4 years ago

The clinical features of chronic intestinal schistosomiasis-related intestinal lesions

Xian Qin, Cai-Yuan Liu, Yi-Lin Xiong, Tao Bai, Lei Zhang, Xiao-Hua Hou, Jun Song

Background

Chronic intestinal schistosomiasis has been reported to be associated with colonic polyps, colorectal cancer and ulcerative colitis. We aim to investigate the clinical characteristics of intestinal-related lesions caused by chronic intestinal schistosomiasis japonicum.

Methods

Patients with and without chronic intestinal schistosomiasis were retrospectively enrolled from the endoscopy center of Wuhan Union Hospital from September 1, 2014, to June 30, 2019 with a ratio of 4:1. The characteristics of infected intestinal segments were analyzed in patients with chronic intestinal schistosomiasis.

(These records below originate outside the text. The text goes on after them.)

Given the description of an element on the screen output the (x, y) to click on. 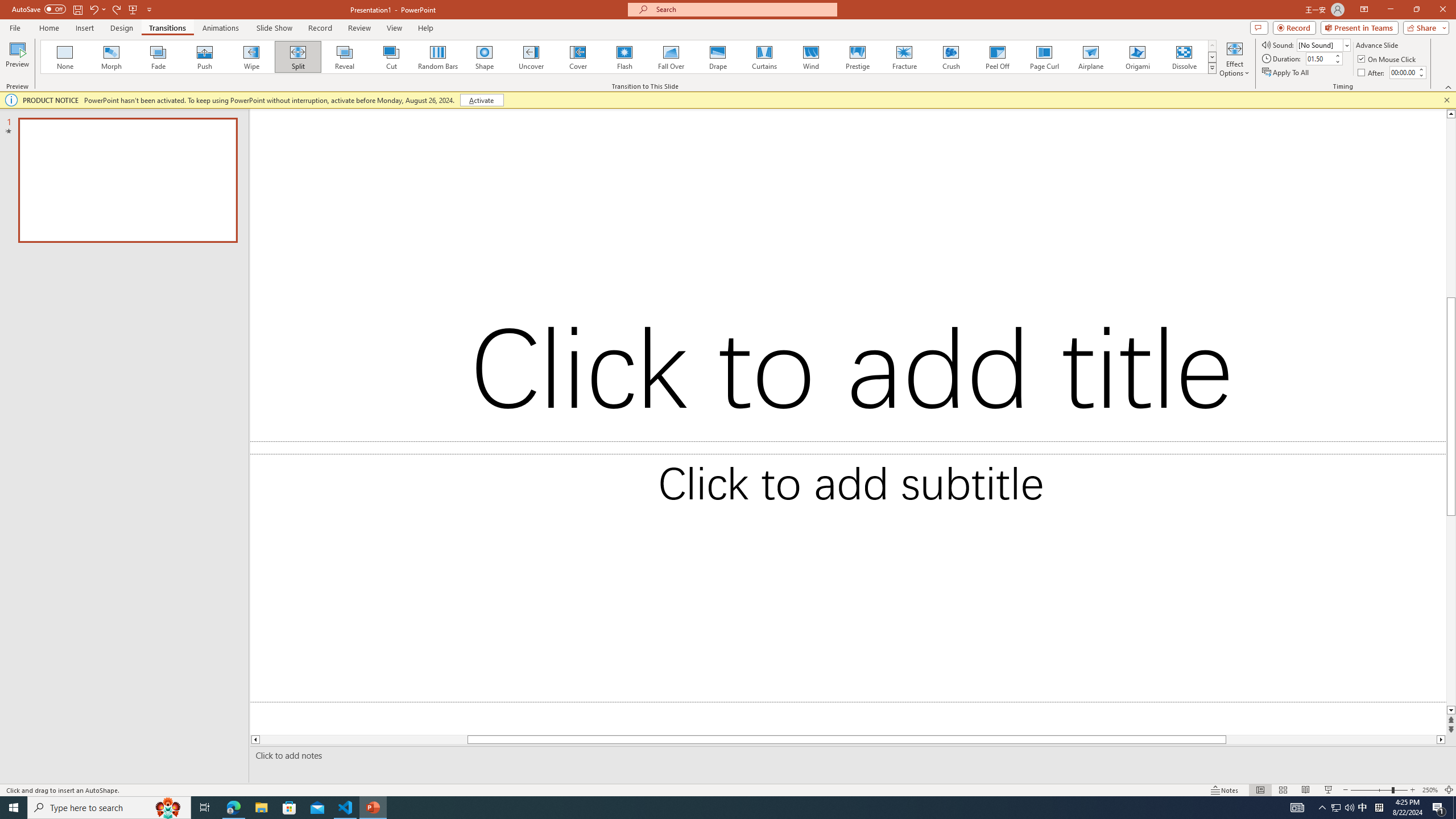
Fade (158, 56)
Crush (950, 56)
Origami (1136, 56)
Close this message (1446, 99)
Wind (810, 56)
Random Bars (437, 56)
Given the description of an element on the screen output the (x, y) to click on. 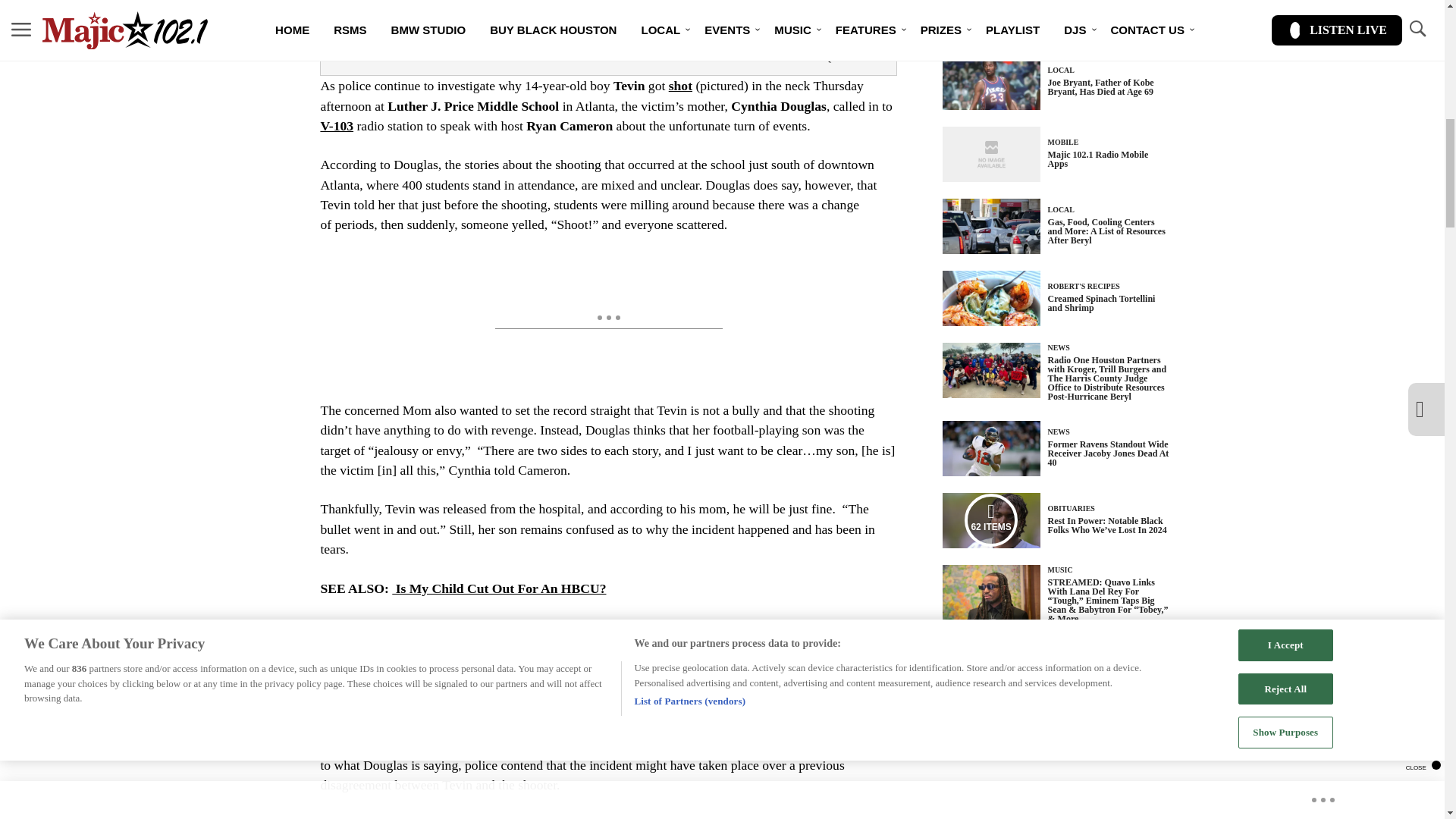
Media Playlist (990, 520)
Given the description of an element on the screen output the (x, y) to click on. 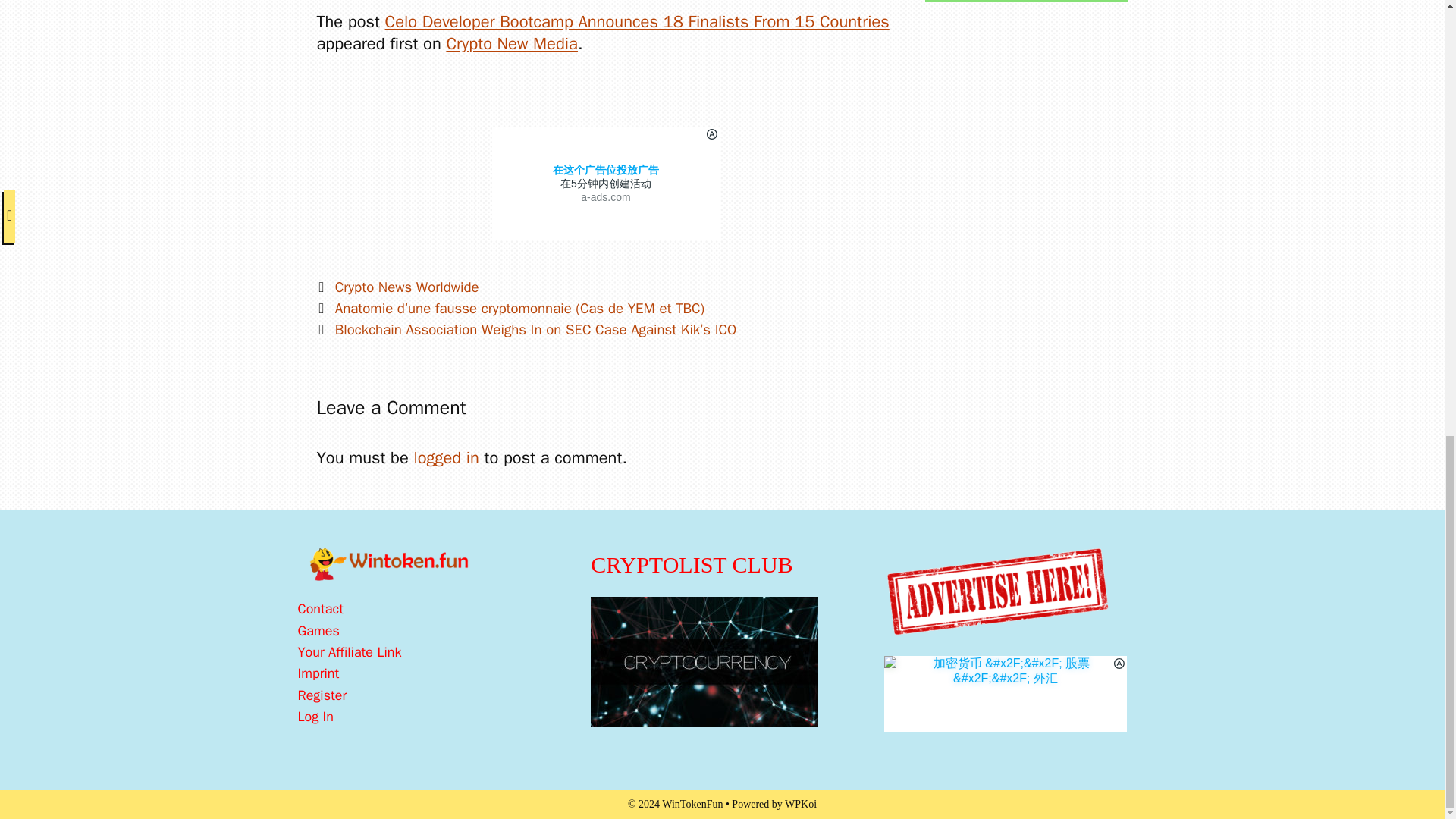
Previous (510, 308)
logged in (446, 457)
Crypto New Media (511, 43)
Next (526, 330)
Crypto News Worldwide (406, 287)
Given the description of an element on the screen output the (x, y) to click on. 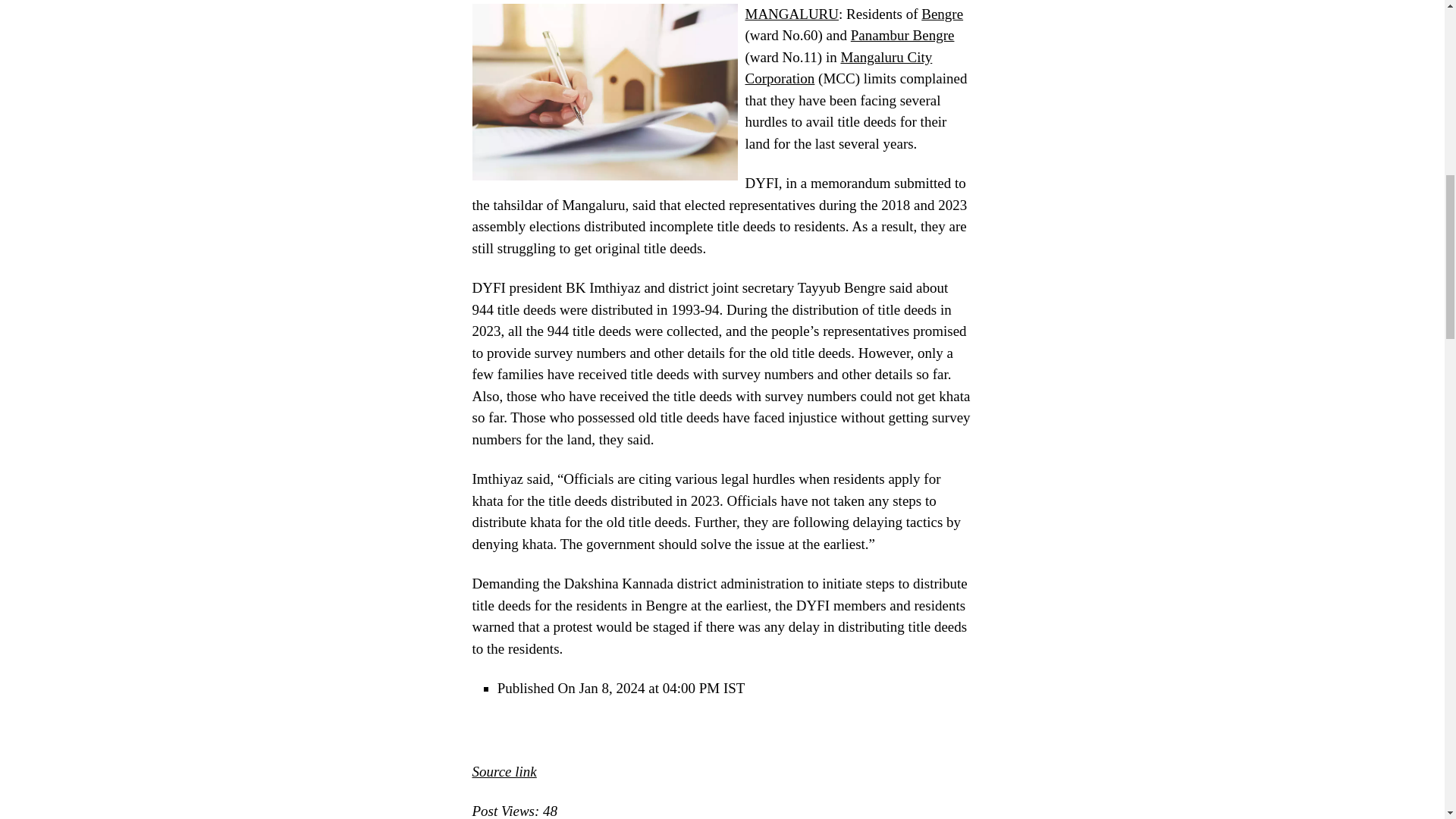
Panambur Bengre (902, 35)
Mangaluru City Corporation (837, 67)
Bengre (941, 13)
MANGALURU (791, 13)
Given the description of an element on the screen output the (x, y) to click on. 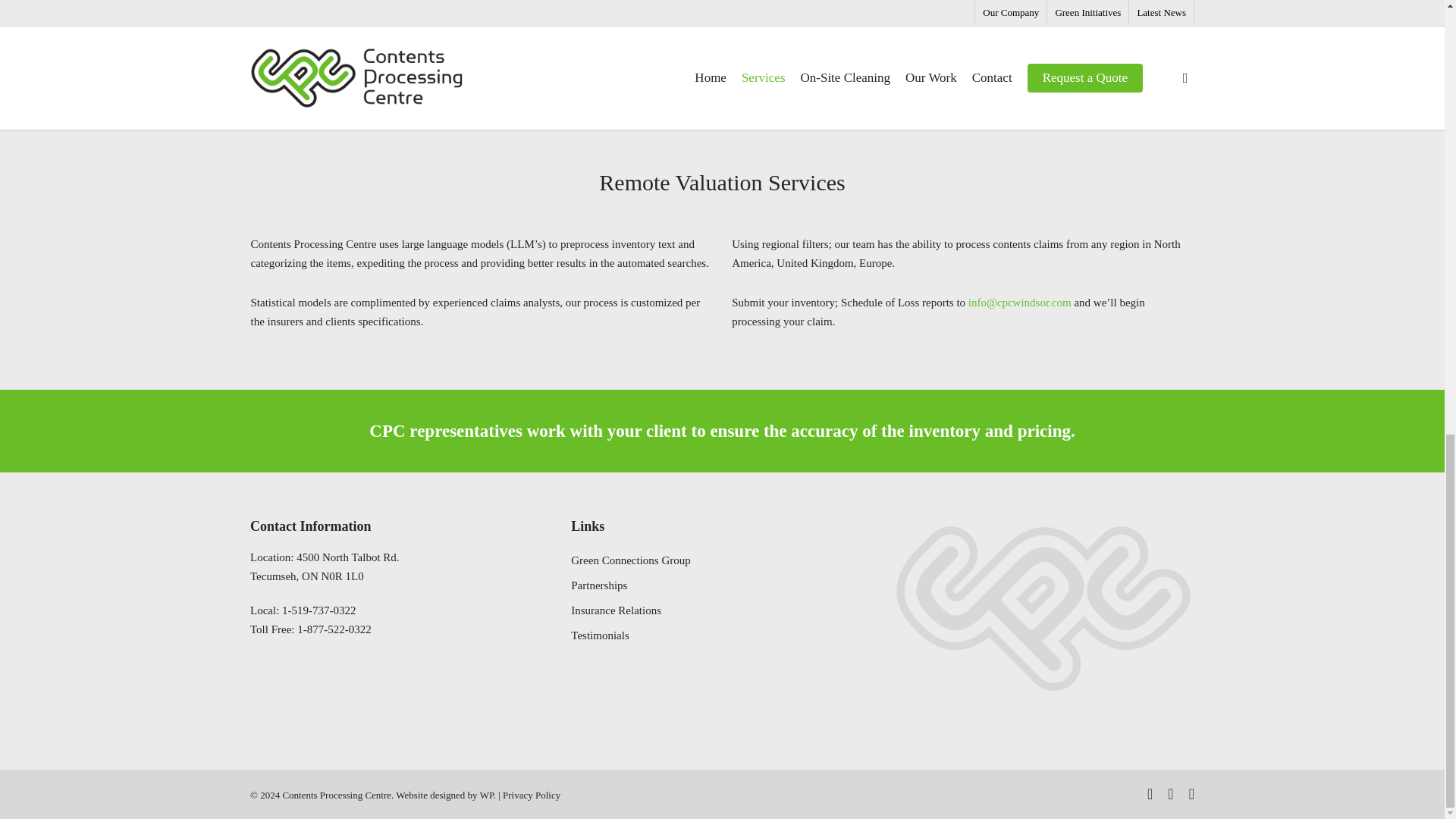
1-519-737-0322 (319, 610)
1-877-522-0322 (334, 629)
Insurance Relations (691, 610)
Partnerships (691, 585)
Website designed by WP. (446, 794)
Testimonials (324, 566)
Privacy Policy (691, 635)
Green Connections Group (531, 794)
Given the description of an element on the screen output the (x, y) to click on. 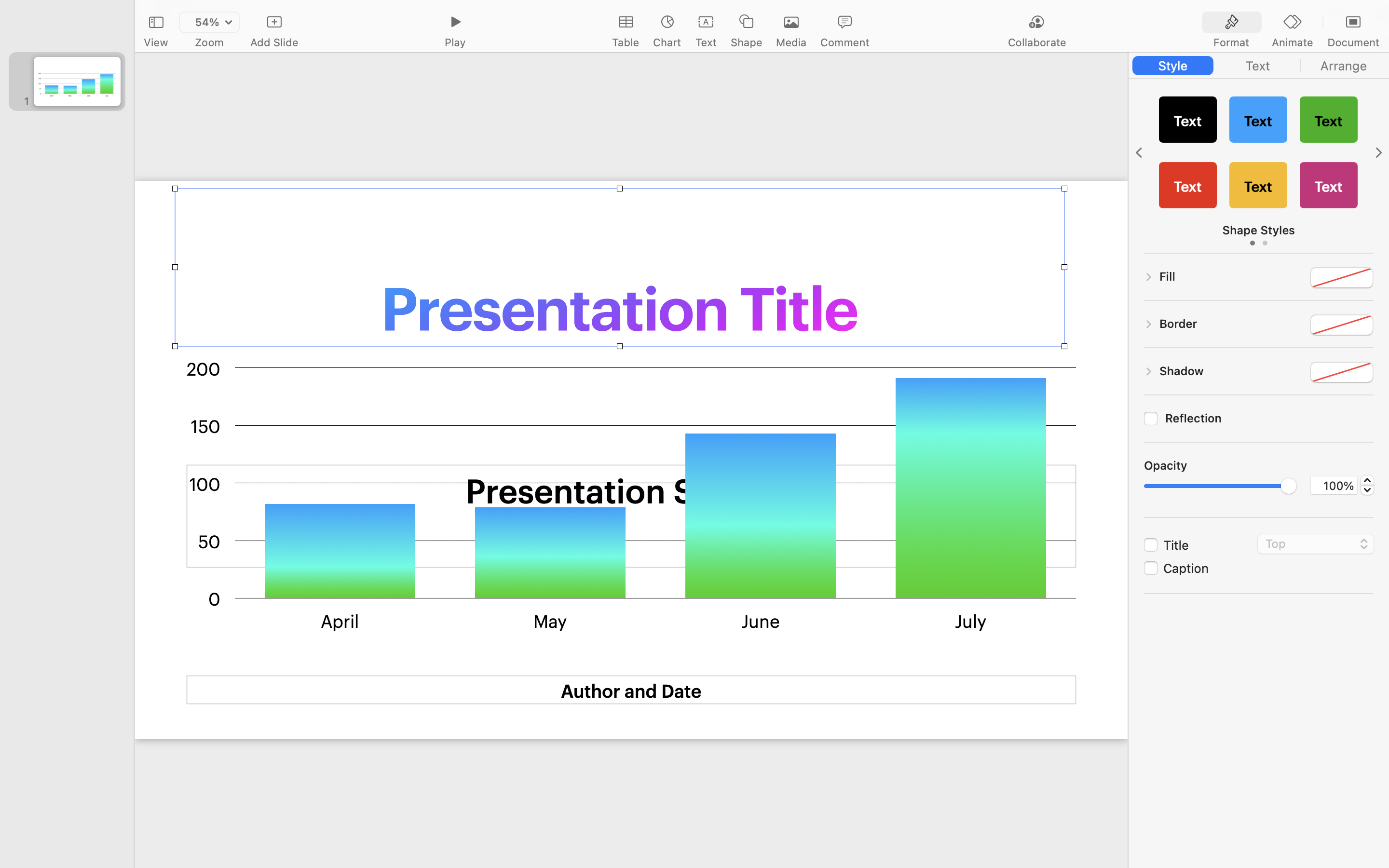
<AXUIElement 0x1216da790> {pid=1697} Element type: AXRadioGroup (1258, 65)
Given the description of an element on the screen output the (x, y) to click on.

We also compared the characteristics of intestinal-related lesions, including colorectal. polyps, colorectal cancer (CRC), ulceration or erosion of the intestinal mucosa and hemorrhoids, between the two groups.

Results

A total of 248 patients with chronic intestinal schistosomiasis and 992 patients without chronic intestinal schistosomiasis were analyzed. The most common sites of chronic intestinal schistosomiasis were the sigmoid colon (79.0%) and rectum (84.7%). The frequency of intestinal polyps (64.5%vs42.8%, p < 0.001), especially rectal polyps (62.5%vs45.0%, p = 0.002), in the intestinal schistosomiasis group was significantly higher than that in the control group. Morphologically, type IIa polyps were more common in the schistosomiasis enteropathy group (68.5%vs60.7%, p = 0.001). Female patients with intestinal schistosomiasis had a higher detection rate of CRC than women in the control group (13.8%vs5.4%, p = 0.017). There was no significant difference in the incidence of ulcerative colitis between the two groups (0.8%vs0.6%, p = 0.664). In addition, the schistosomiasis enteropathy patients had a higher detection rate of internal hemorrhoids (58.9%vs51.0%, p = 0.027).

Conclusions

Chronic intestinal schistosomiasis mainly involved the rectum and sigmoid colon and was more likely to induce intestinal polyps, especially rectal polyps and internal hemorrhoids. Women with chronic schistosomiasis have a higher risk of colorectal cancer.